_Input_
[Start]

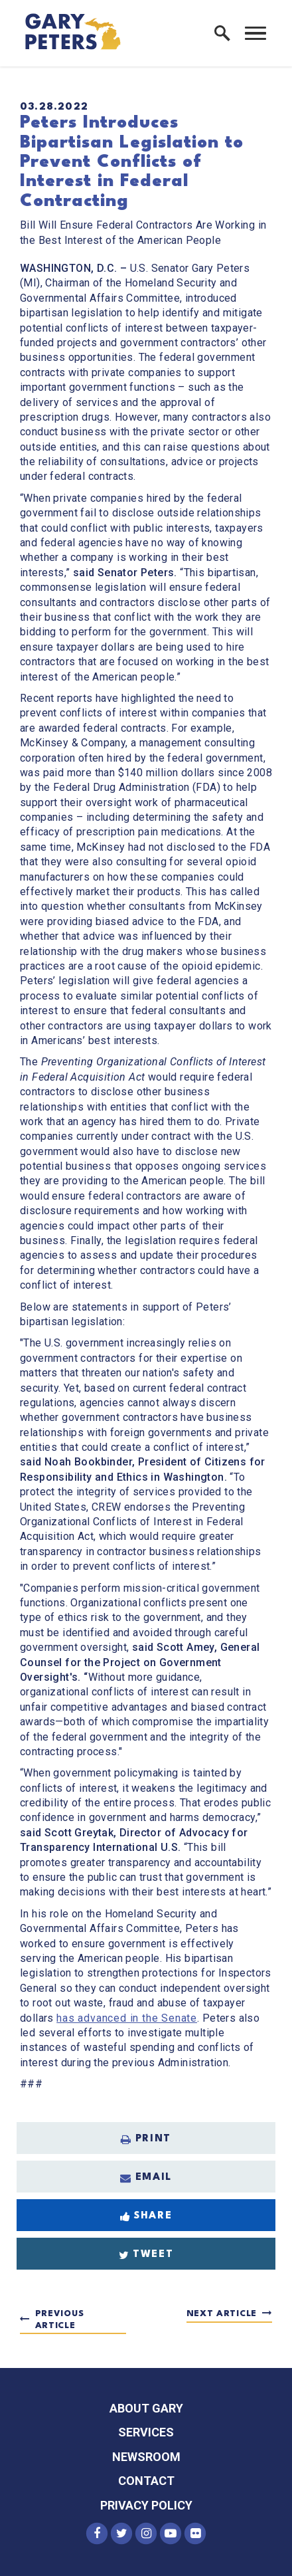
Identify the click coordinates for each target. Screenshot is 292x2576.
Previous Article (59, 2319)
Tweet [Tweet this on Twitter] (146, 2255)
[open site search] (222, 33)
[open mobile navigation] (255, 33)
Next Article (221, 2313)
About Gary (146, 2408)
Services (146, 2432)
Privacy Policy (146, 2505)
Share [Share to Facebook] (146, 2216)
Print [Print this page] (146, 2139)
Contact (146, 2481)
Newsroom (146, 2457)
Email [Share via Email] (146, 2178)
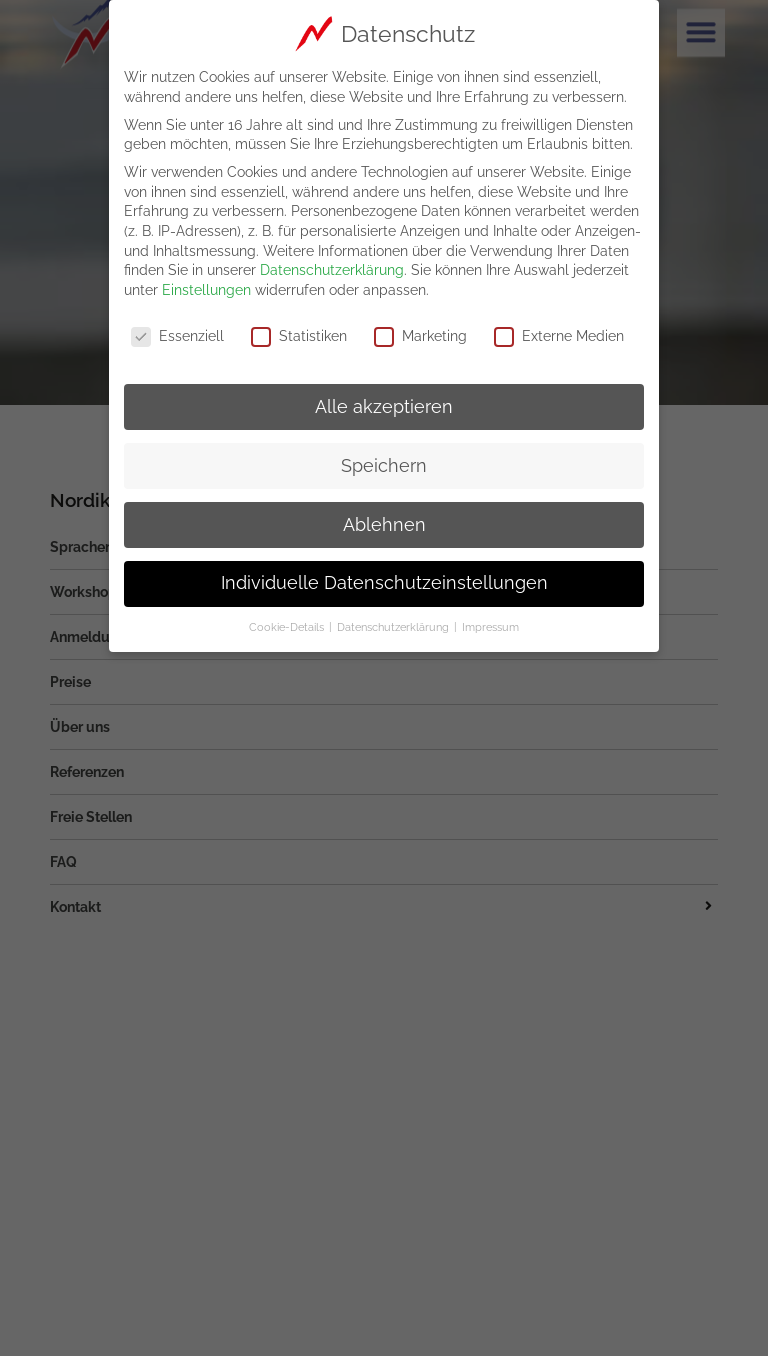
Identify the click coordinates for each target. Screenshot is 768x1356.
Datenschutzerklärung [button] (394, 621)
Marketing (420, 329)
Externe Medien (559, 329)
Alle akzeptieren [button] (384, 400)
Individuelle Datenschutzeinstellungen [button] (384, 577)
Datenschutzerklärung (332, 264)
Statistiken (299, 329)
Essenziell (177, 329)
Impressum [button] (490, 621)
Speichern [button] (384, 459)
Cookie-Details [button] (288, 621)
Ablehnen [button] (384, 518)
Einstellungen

[End]
[Start]

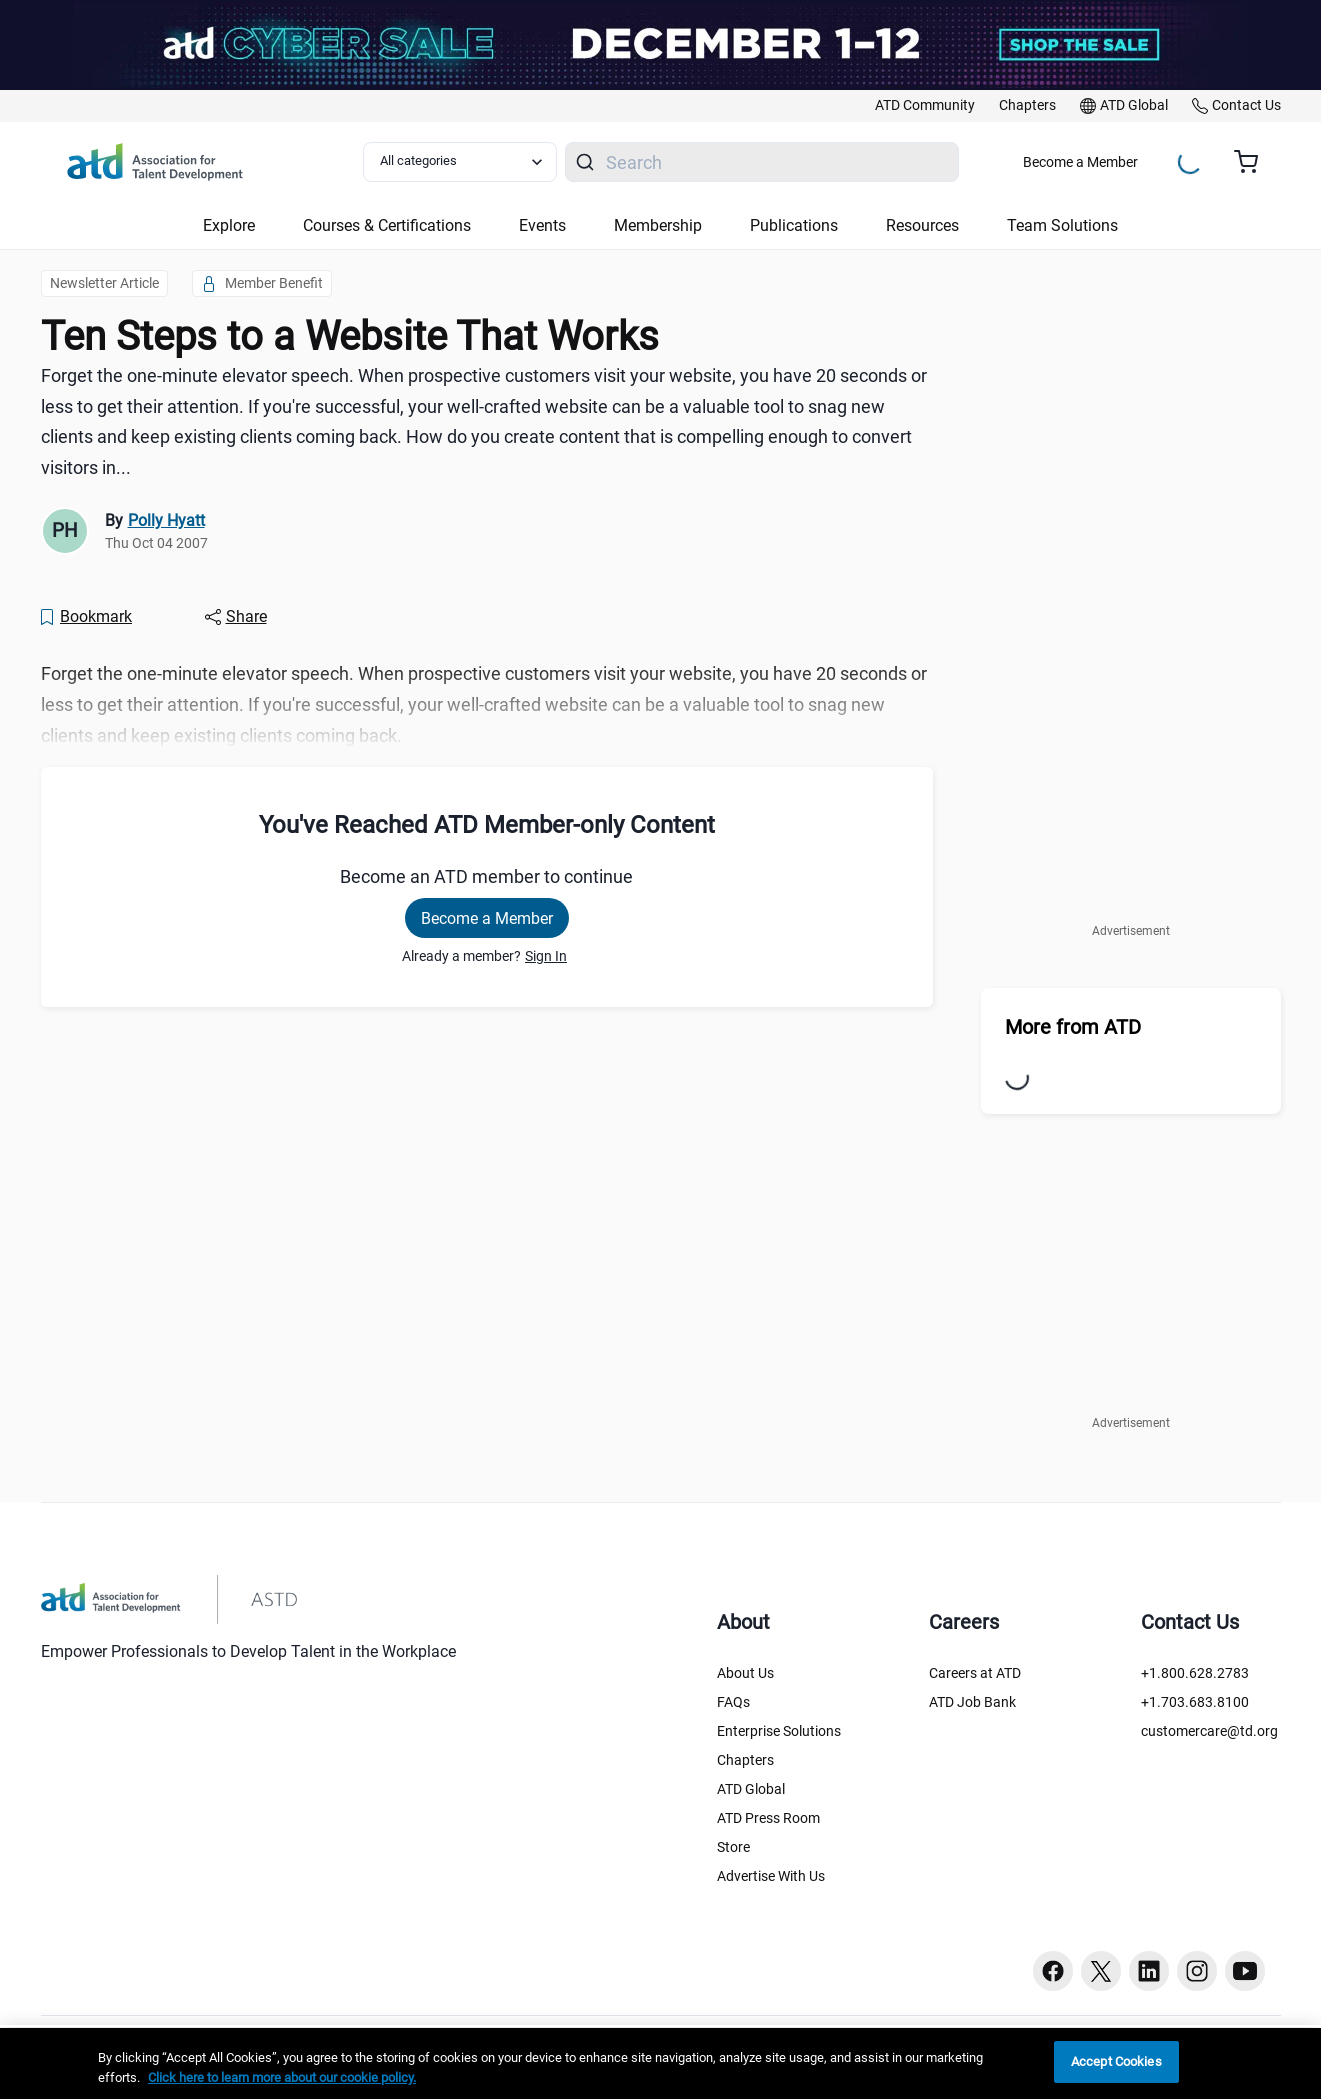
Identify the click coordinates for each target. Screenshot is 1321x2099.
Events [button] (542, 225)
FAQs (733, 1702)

[End]

Please rename "Article" to "Post" in the part that opens with the line containing "Screenshot is 292x2576." and closes with the line containing "About Gary (146, 2408)", and give only those lines with nothing else changed.

_Finished task_
Identify the click coordinates for each target. Screenshot is 292x2576.
Previous Post (59, 2319)
Tweet [Tweet this on Twitter] (146, 2255)
[open site search] (222, 33)
[open mobile navigation] (255, 33)
Next Post (221, 2313)
About Gary (146, 2408)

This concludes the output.